--- START ---

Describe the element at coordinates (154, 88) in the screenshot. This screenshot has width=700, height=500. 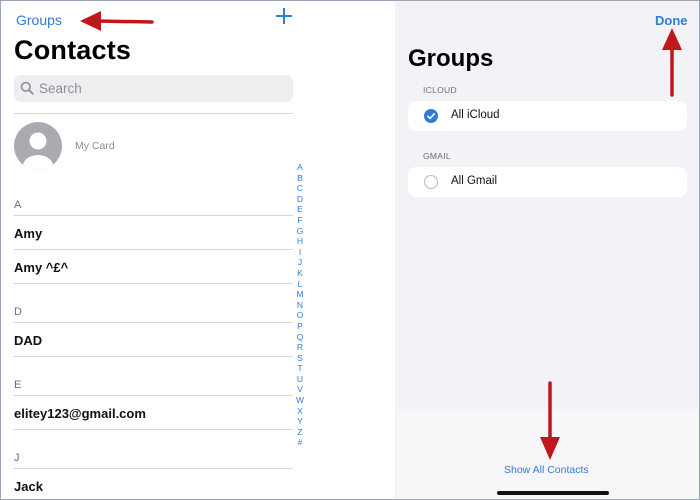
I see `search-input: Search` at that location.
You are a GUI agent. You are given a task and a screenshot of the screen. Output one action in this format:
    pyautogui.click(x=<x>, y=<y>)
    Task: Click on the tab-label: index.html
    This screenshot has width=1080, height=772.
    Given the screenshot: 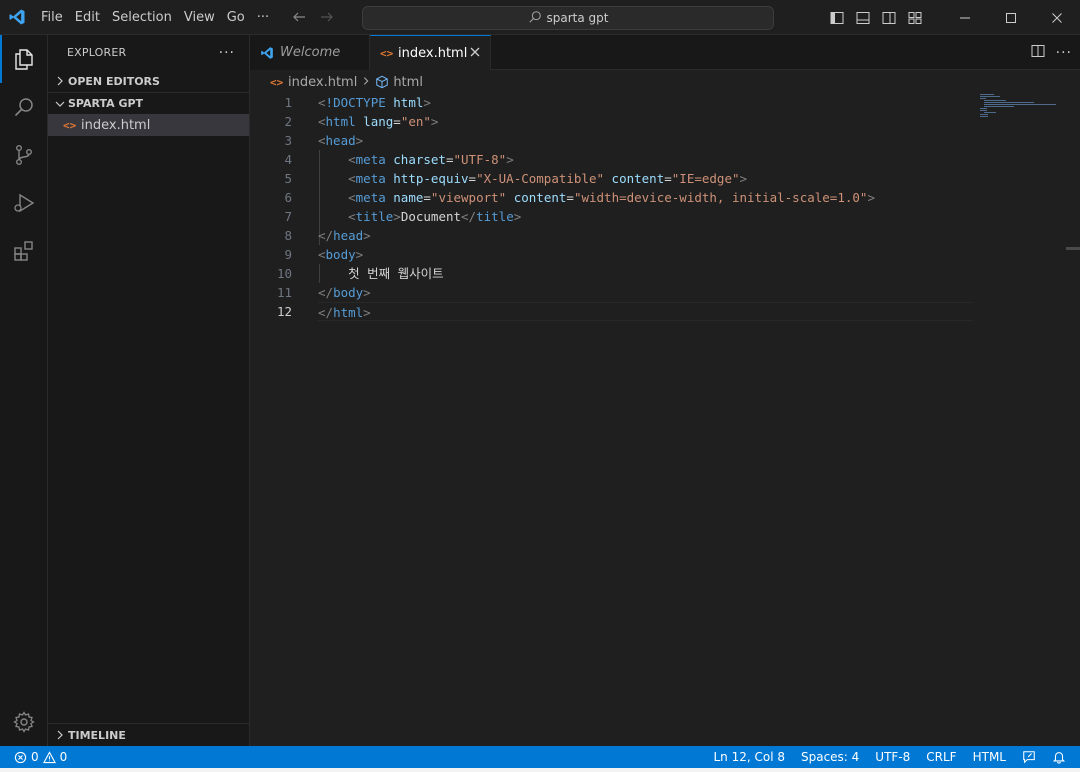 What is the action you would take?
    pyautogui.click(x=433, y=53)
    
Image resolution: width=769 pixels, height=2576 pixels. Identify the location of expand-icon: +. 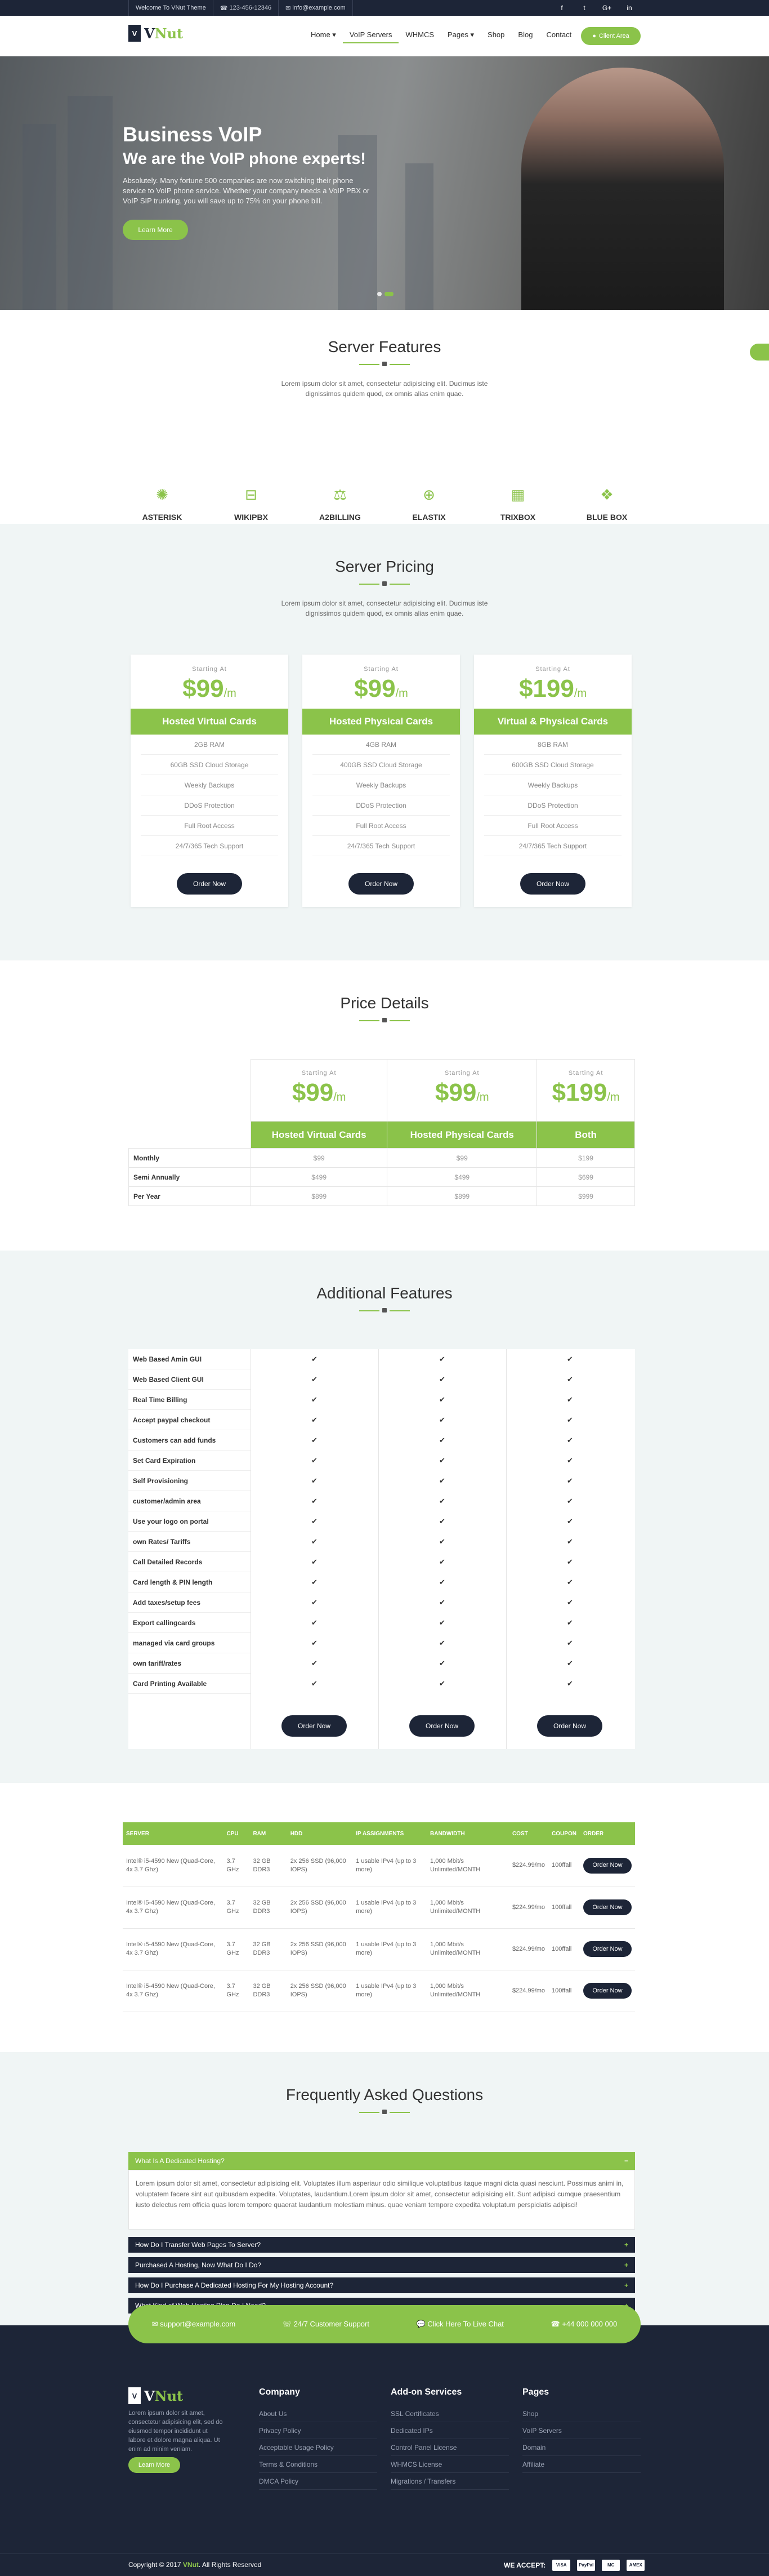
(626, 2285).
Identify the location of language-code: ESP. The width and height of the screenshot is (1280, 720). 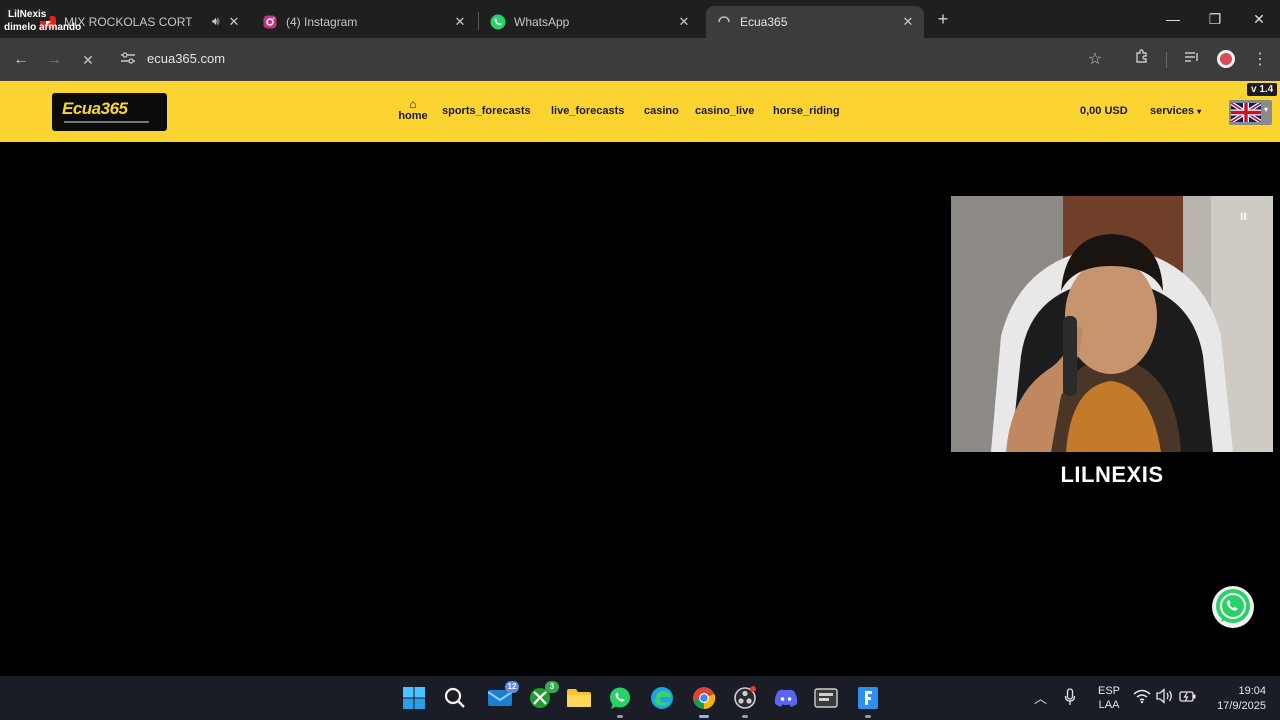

--- END ---

In the material, change "index.html" to "main.css" in the lines from the one holding "You are a GUI" through the one holding "This screenshot has width=1080, height=772.", inclusive, and give only those lines with nothing else altered.

→ **ANSWER FOR THIS EXERCISE**:
You are a GUI agent. You are given a task and a screenshot of the screen. Output one action in this format:
    pyautogui.click(x=<x>, y=<y>)
    Task: Click on the tab-label: main.css
    This screenshot has width=1080, height=772.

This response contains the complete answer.